La guerre en Ukraine, l’inflation galopante, les incertitudes sur l’approvisionnement en gaz ou en électricité pour cet hiver… Tout cela incite à nous tourner vers le passé et à scruter le dernier grand épisode de pénuries en tout genre de l’Histoire de France, le temps de l’Occupation allemande.
En février 2020 a été opportunément réédité en version électronique pour liseuse un petit ouvrage de 1940 « Comment se chauffer au temps des restrictions ». Livre de circonstances, il a probablement été rédigé les mois précédant le premier hiver de ‘l’Occupation allemande, celui de 1940-41.
Nous avons sélectionné ici quelques extraits parmi les plus légers et amusants. Mais ne nous y trompons pas! « Comment se chauffer au temps des restrictions » est un ouvrage sérieux qui a pour ambition de répondre aux nécessités du temps. Son auteur, Jean Dannenmuller (1913-1998), était journaliste ; il fut aussi un grand résistant, secrétaire de Georges Bidault et déporté à Dachau.

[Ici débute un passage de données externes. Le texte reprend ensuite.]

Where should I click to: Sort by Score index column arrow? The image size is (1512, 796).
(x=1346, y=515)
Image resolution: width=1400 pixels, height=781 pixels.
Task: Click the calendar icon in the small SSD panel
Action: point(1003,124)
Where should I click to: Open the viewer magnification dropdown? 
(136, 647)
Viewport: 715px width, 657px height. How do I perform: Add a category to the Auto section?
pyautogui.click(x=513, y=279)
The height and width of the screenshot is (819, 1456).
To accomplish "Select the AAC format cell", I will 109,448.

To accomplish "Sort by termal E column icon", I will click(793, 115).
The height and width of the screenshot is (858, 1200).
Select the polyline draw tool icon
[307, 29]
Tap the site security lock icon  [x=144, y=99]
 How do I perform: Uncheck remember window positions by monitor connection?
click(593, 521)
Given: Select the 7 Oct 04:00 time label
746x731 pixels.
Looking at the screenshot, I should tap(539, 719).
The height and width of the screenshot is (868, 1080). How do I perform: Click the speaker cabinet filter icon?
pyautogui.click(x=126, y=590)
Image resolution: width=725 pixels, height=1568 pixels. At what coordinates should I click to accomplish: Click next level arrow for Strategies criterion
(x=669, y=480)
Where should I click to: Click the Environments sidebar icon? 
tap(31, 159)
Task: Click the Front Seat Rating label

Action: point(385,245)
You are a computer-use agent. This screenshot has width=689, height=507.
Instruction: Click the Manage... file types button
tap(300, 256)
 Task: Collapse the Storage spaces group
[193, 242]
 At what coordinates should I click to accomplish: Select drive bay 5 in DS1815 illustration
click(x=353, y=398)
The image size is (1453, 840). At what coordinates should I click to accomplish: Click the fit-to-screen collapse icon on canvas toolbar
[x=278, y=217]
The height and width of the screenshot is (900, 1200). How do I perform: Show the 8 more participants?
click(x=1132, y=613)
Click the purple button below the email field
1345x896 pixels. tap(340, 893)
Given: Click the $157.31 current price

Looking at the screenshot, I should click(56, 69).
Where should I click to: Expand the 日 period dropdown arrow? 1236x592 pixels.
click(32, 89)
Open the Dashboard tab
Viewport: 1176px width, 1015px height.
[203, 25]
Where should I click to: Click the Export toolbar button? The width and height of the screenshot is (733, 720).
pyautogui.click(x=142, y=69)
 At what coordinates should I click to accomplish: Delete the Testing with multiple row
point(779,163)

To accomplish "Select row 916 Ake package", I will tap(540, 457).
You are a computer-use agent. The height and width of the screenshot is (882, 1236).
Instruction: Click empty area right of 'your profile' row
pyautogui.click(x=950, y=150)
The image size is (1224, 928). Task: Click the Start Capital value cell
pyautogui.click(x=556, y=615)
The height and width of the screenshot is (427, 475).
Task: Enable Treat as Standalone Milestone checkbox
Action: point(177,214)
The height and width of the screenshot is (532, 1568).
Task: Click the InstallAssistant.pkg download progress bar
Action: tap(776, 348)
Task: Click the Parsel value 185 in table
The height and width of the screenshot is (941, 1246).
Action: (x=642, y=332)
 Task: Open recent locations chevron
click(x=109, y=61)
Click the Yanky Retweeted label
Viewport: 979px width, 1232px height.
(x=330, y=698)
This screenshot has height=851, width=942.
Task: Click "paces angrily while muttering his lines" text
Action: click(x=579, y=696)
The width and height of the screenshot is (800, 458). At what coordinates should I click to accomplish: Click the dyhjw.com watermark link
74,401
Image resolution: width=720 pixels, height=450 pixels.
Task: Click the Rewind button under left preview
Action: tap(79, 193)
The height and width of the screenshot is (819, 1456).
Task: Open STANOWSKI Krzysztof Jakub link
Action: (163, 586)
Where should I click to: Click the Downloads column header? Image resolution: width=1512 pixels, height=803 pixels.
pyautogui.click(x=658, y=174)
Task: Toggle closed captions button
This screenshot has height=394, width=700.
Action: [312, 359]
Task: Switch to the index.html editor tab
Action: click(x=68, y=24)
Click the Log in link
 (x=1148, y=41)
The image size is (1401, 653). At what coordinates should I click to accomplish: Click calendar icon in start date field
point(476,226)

Manifestement, l’auteur a « bûché » son sujet car son ouvrage passe en revue de les différents moyens de se chauffer (avec parfois des détails très techniques) et d’économiser le combustible, fournissant par la même occasion aux lecteurs de multiples « tuyaux » (de chauffage, évidemment…) pour passer l’hiver au « temps des restrictions »…
Note: c’est en regardant le magazine d’Arte « 28 minutes » et grâce aux chroniques d’histoire pleines d’à propos et d’humour de l’historien Xavier Mauduit que l’auteur de ces lignes a appris l’existence de ce petit ouvrage de 1940. Merci à lui !
Extrait n°1
AUTOUR D’UN SEUL FEU
C’est le temps des restrictions.
C’est le moment d’être ingénieux, chacun dans son domaine.
Tandis que la ménagère fait des prodiges culinaires, et qu’elle arrive à contenter les gastronomes de la famille, sans sucre, sans lait, sans pommes de terre, sans riz; tandis qu’elle s’ingénie à blanchir le linge sans savon, sans eau de Javel et sans feu ; pendant que les enfants s’apprennent à marcher sans traîner les pieds, parce qu’on va manquer de cuir; tandis que chacun cherche et trouve sur quoi orienter ses efforts, le chef de famille, lui aussi, veille au grain » pour les choses qui sont de son ressort.
Au seuil de l’hiver, les premiers froids, les vents humides de novembre, mettent le problème du chauffage en avant de ses préoccupations, de ses soucis.
Or, c’est un problème à plusieurs inconnues. À quelle quantité de charbon aura-t-on droit ? On l’ignore.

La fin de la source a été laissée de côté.